Wenn wir aus dem Urlaub oder von anderen Familienbesuchen kamen, gab es das beliebte Spiel "Such die Wanze". Oder wenn wir telefonieren wollten, dann klackte es immer in der Leitung, wenn das Aufzeichnungsband der Stasi anlief. Erst viel später habe ich begriffen, warum mein Vater immer vor dem Wählen in den Hörer sagte, dass er jetzt den und den in ... anruft und es um folgendes Thema geht. Ich dachte als Kind, das gehört zum Telefonieren einfach dazu.

Fernsehen durften wir zuhause als Kinder gar nicht, eben weil wir ständig in Kindergarten und Schule gefragt wurden, welche Sendungen (ob Ost-Sandmännchen oder West-Sandmännchen, Löwenzahn oder Spuk im Hochhaus, usw.) bei uns zuhause geschaut werden. Das zog sich bis hin zur Tagesschau. Neben der aktuellen Kamera schauten meine Eltern regelmäßig die Tageschau, um sich umfassend zu informieren. Wir Kinder mussten aber spätestens zu dieser Zeit das Zimmer verlassen, eben um uns in der Schule nicht zu verplappern. Und schwindeln durften wir ja nicht... *schmunzelt*
Meine zwei jüngsten Brüder wurden erst nach der Wiedervereinigung eingeschult und haben das DDR-System gar nicht mehr durchlaufen. Aber selbst der Ältere von beiden hatte kaum etwas von der DDR im Geschichts-LK.

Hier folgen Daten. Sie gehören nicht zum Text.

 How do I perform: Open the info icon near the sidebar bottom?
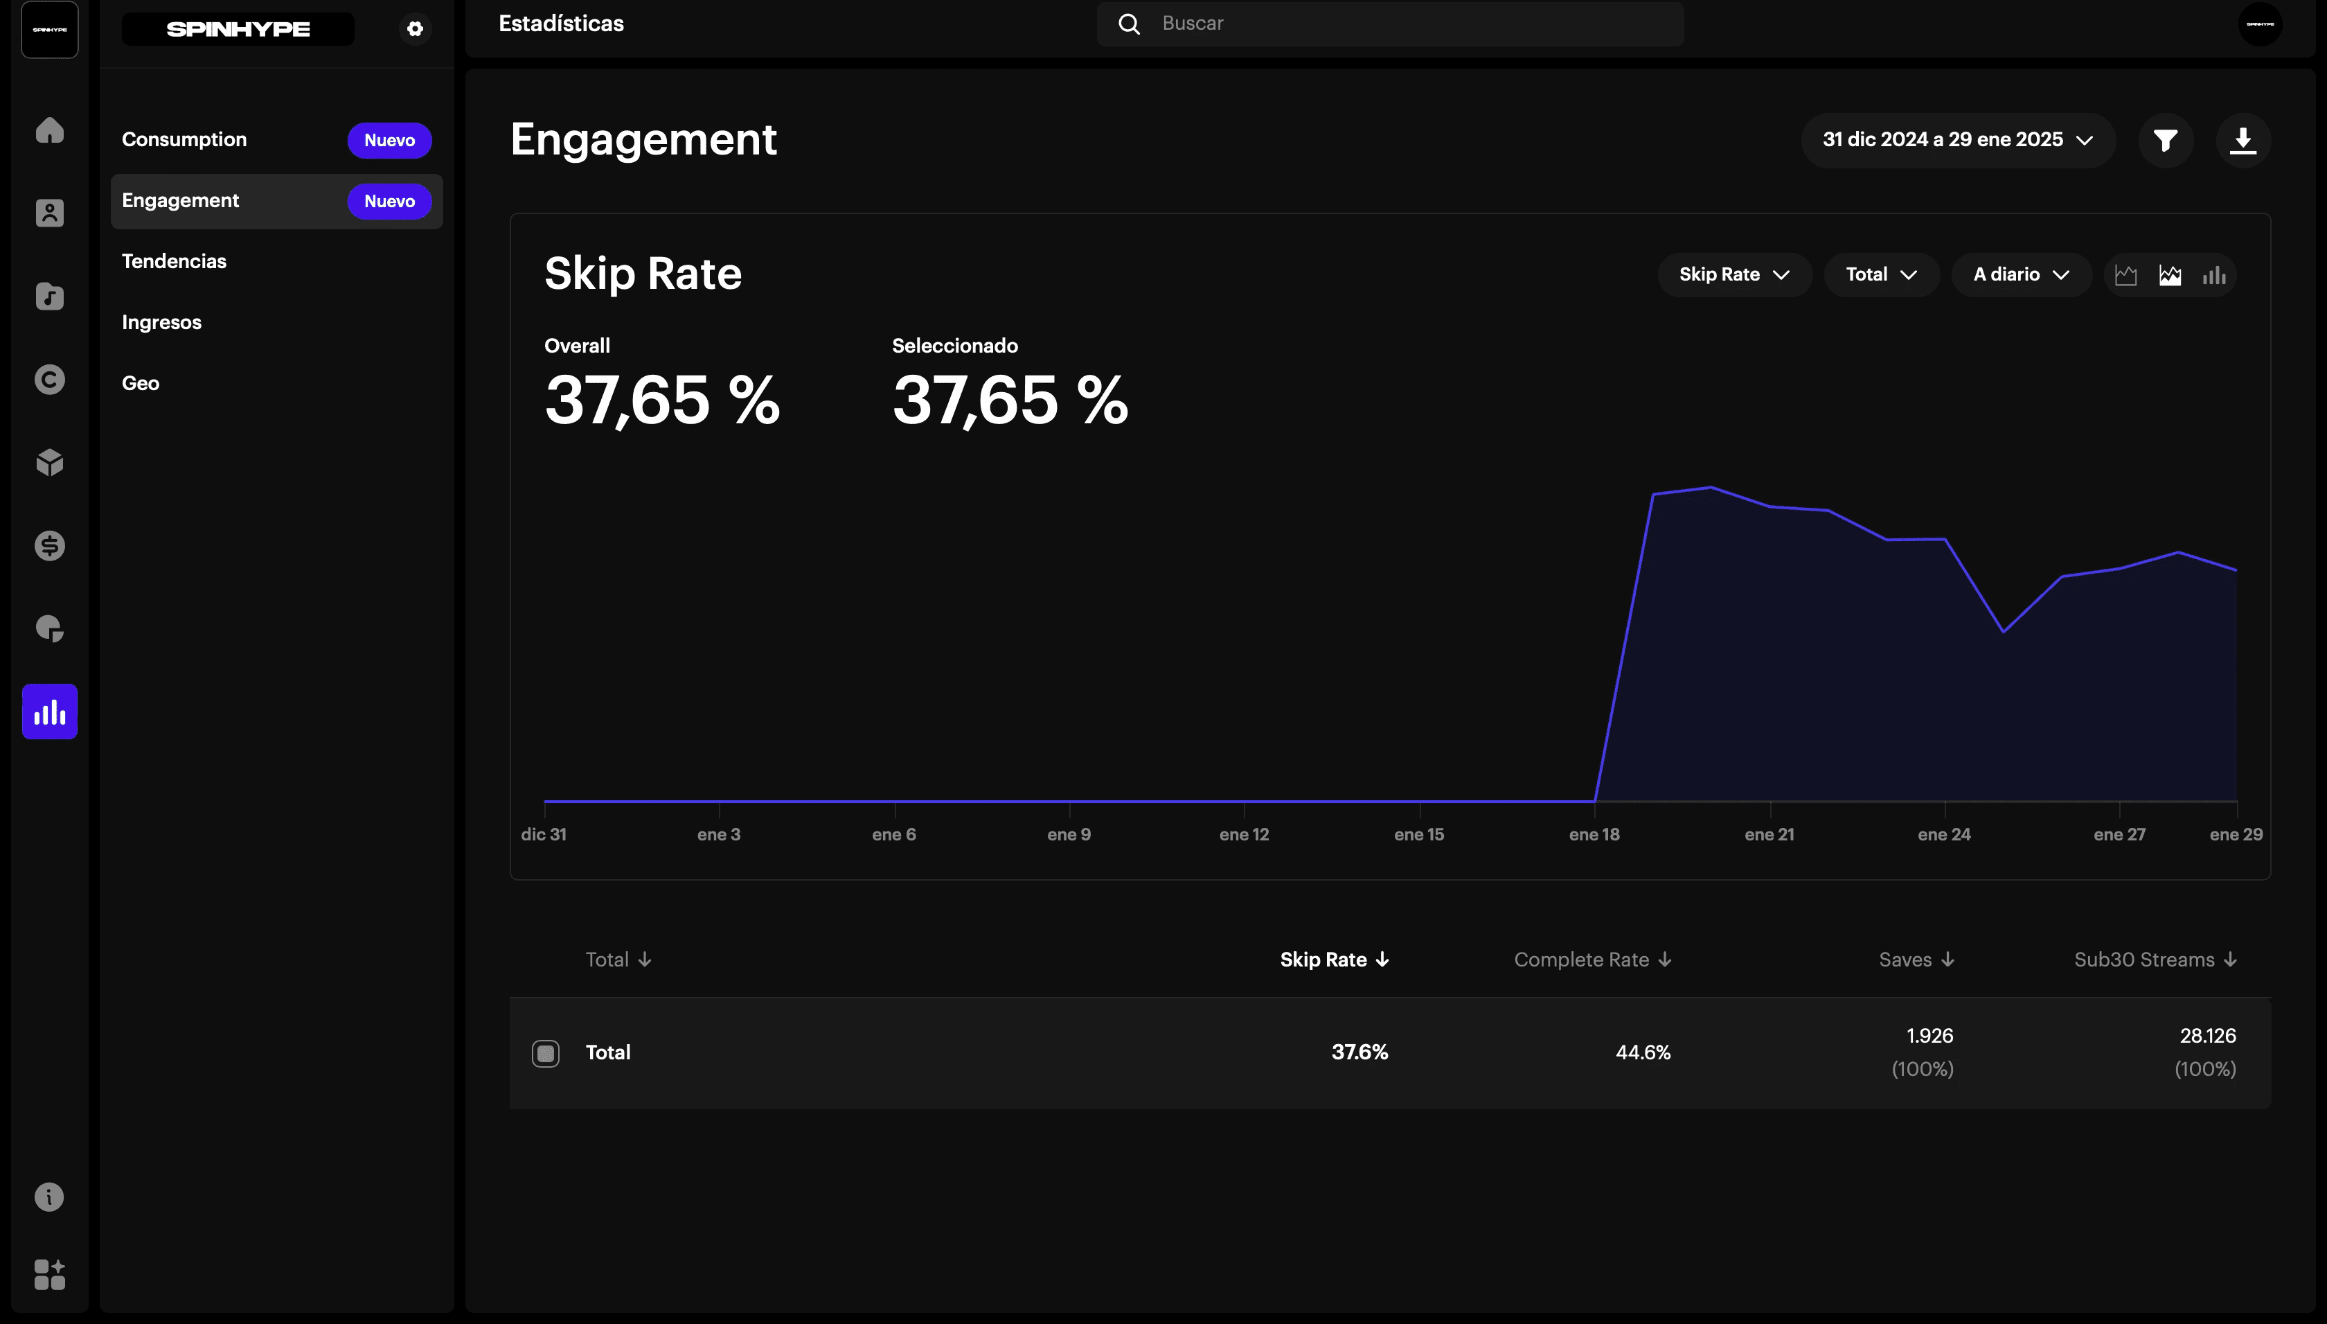[x=49, y=1197]
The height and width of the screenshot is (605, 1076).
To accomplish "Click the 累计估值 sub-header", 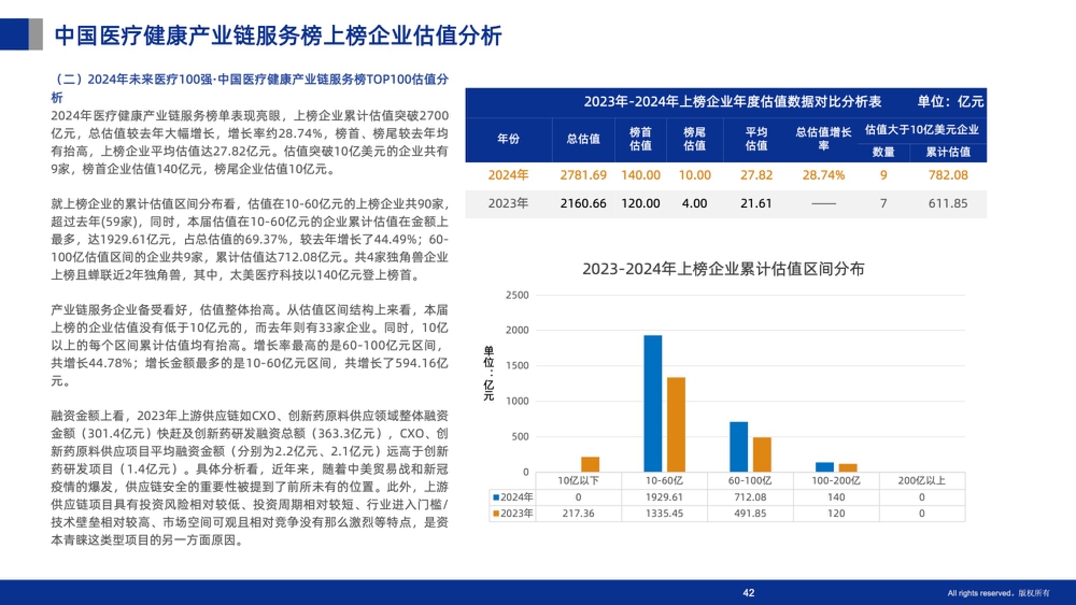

Nach der Wiedervereinigung haben meine Eltern begonnen, ihre Stasiakten einzusehen und an politischen Veranstaltungen teilzunehmen. Wir Größeren wurden eigentlich auf Wunsch zu diversen Veranstaltungen geschickt, bei denen die DDR aufbereitet wurde - eben um das politische Abbild der DDR nicht zu verklären.